(Records in a dataset)
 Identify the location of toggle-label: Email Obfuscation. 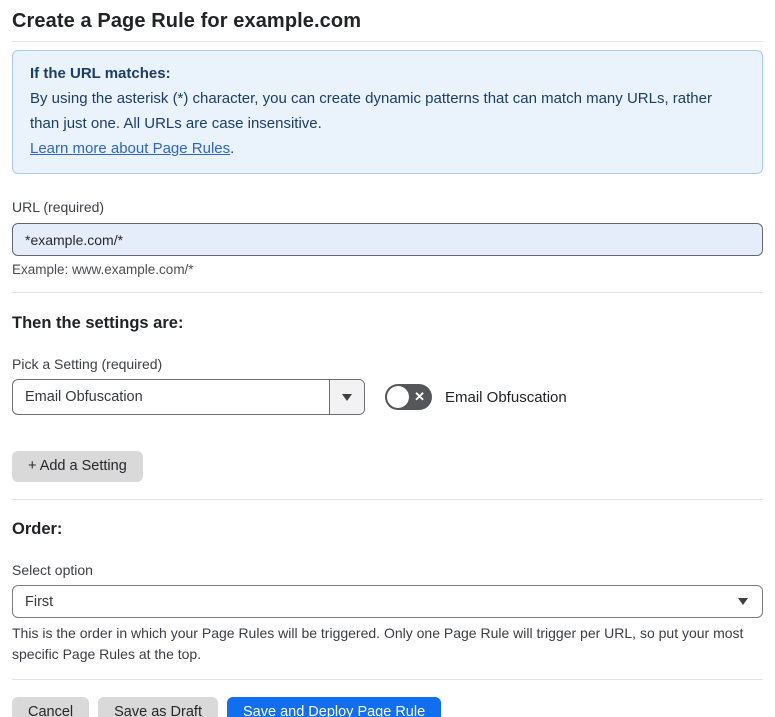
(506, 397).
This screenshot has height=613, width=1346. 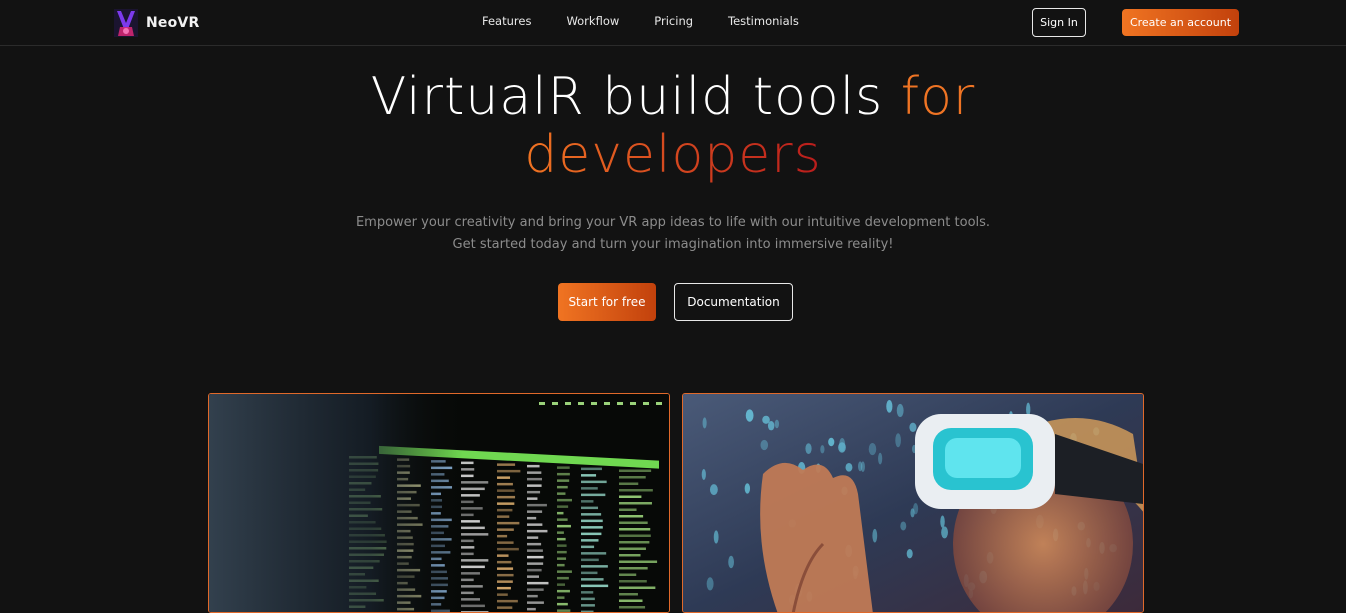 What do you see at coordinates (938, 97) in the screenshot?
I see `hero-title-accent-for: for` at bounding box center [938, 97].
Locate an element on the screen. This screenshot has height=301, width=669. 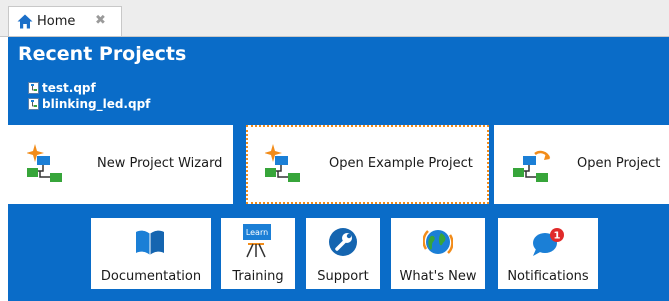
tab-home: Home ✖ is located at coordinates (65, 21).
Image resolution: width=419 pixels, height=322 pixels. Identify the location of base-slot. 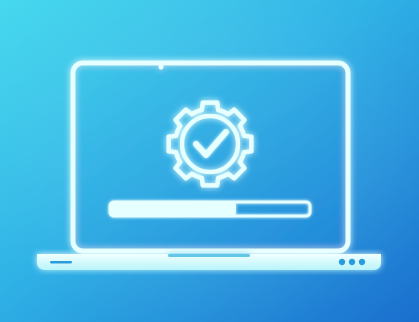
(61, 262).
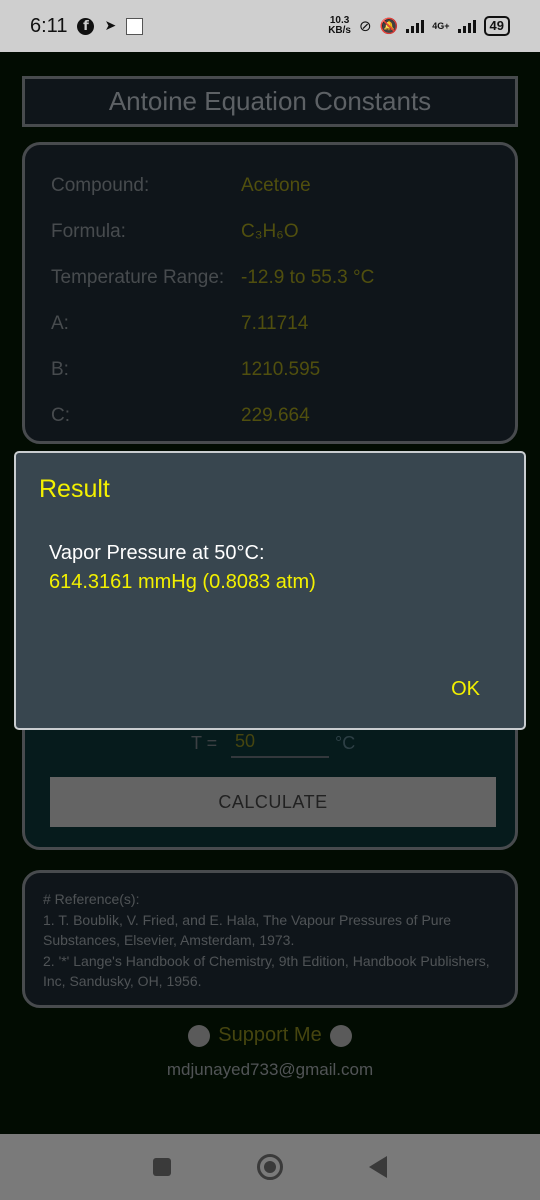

The task
Rewrite the data from the line that contains "Image resolution: width=419" through the end of the data, inclusive, with "location" changed to "position" and nothing else altered. Omit the pictures from your answer.

Solution to the exercise
Image resolution: width=419 pixels, height=322 pixels. Identify the position of base-slot. 
(61, 262).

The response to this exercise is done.